Grätzeldynamik: Wählen die Nachbarn nicht, beeinflusst das auch den Rest.
Wahlbeteilgung

Warum Nichtwählen ansteckend ist

Wählen ist mehr Gewohnheit als ein rationaler Akt. Ob man wählt oder nicht, hängt vor allem vom sozialen Umfeld ab: Partner, Eltern, aber auch die Nachbarn spielen eine Rolle. Denn auch der Wohnort beeinflusst die Wahlbeteiligung.

Klimademos, Brandreden und Debatten über die CO2-Steuer: In den vergangenen Wochen und Monaten waren die Medien voll mit Bildern von engagierten Teenagern. Man konnte den Eindruck gewinnen: So politisch wie jetzt waren junge Menschen schon lange nicht.

In den Gängen seiner Schule hört und sieht Karl Pleyl jedoch andere Szenen.
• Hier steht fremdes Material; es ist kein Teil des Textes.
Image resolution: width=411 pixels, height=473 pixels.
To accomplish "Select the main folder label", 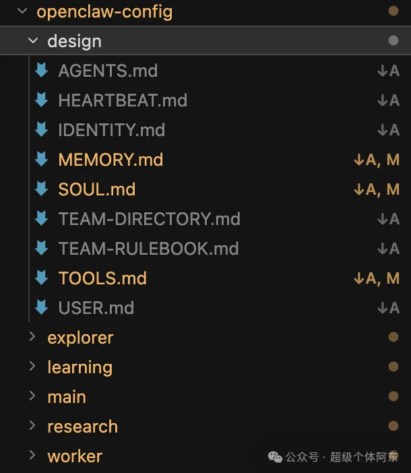I will click(67, 397).
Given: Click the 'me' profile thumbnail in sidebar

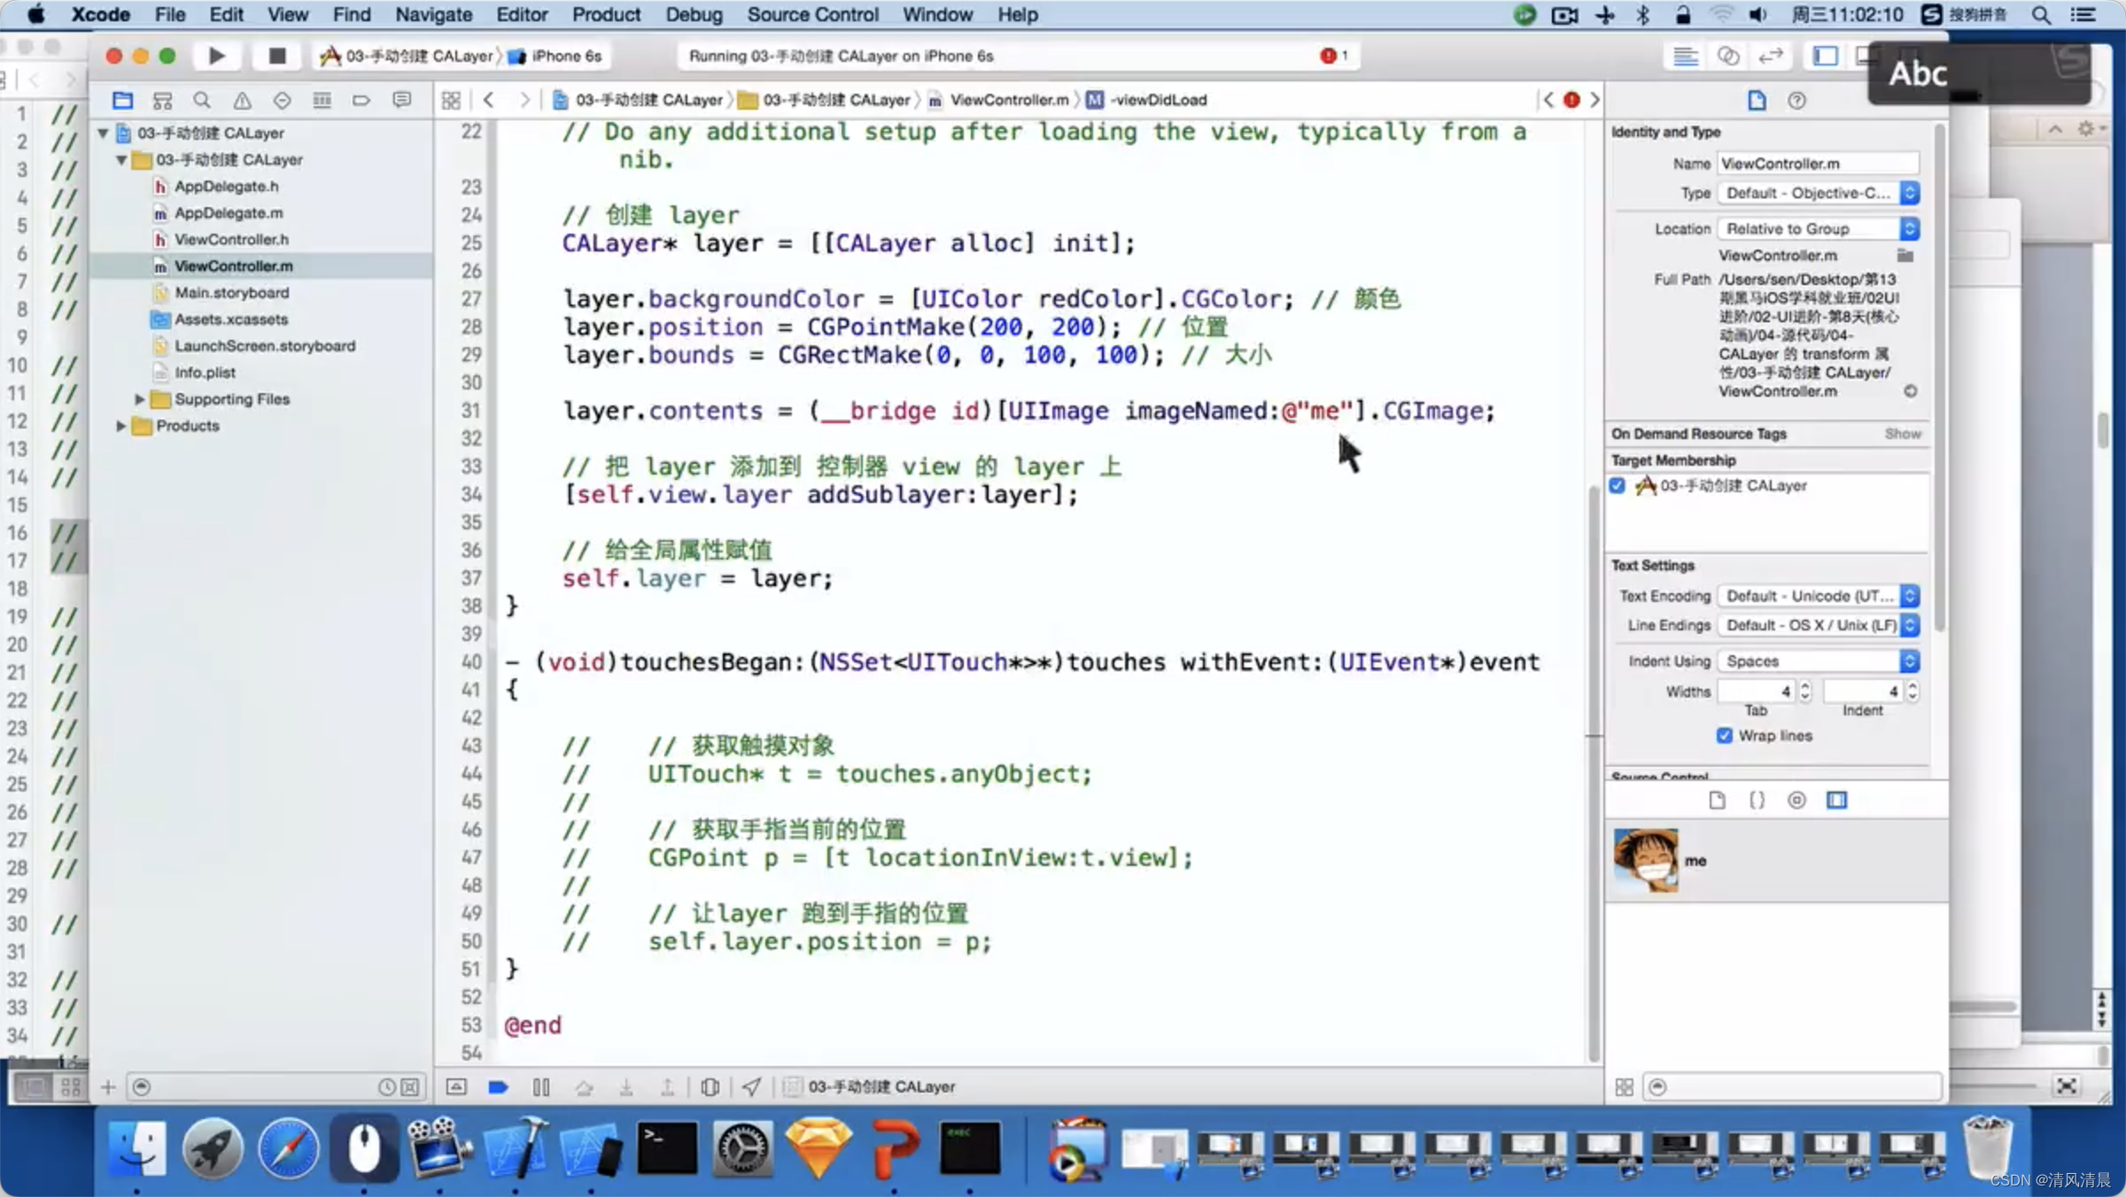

Pleyl ist Lehrer an der HAK/HAS des Berufsförderungsinstituts (BFI) in Wien-Margareten. 80 bis 90 Prozent der Schüler haben hier Migrationshintergrund. Und viele von ihnen werden, vermutete er, am Sonntag, nicht wählen gehen. Obwohl sie könnten.

Warum? Pleyl überlegt.

Da gebe es zum einen die schlechten Erfahrungen der Eltern mit Politik in den Herkunftsländern – sei es nun Krieg oder Korruption. „Da bekommt man von daheim die Botschaft mit: Politik bringt nur Unglück, halt dich fern.“ Wenn dann auch noch so etwas wie das Ibiza-Video passiere, fühle man sich bestätigt. Zum anderen, sagt Pleyl, fühlen sich auch die Jugendlichen von den Parteien abgewertet: „Islam, Migration – dazu gibt es im Wahlkampf nur ablehnende Signale.“

Jung und stumm. Pleyls Bauchgefühl lässt sich auch wissenschaftlich fassen. Zum einen sind es – Fridays-for-Future-Proteste hin oder her – laut Politologen und Meinungsforscher Peter Hajek immer noch die Jungen (in der Statistik: die Unterdreißigjährigen), die mit Abstand am seltensten wählen. Vor allem, wenn folgende Kombination vorliegt: „Wenn Sie jung sind, aus einer Arbeiterfamilie kommen und Migrationshintergrund haben, dann liegt die Wahrscheinlichkeit, dass Sie wählen gehen, zirka bei null Prozent“, sagt Julia Partheymüller, wissenschaftliche Mitarbeiterin am Vienna Center for Electoral Research. Und das Risiko sei hoch, dass es auch später dabei bleibe: „Wir Forscher sagen immer: Voting is a Habit. So wie Rauchen. Wenn Sie nicht früh damit anfangen, dann machen Sie es nie.“ Deswegen sei die erste Wahl auch so wichtig.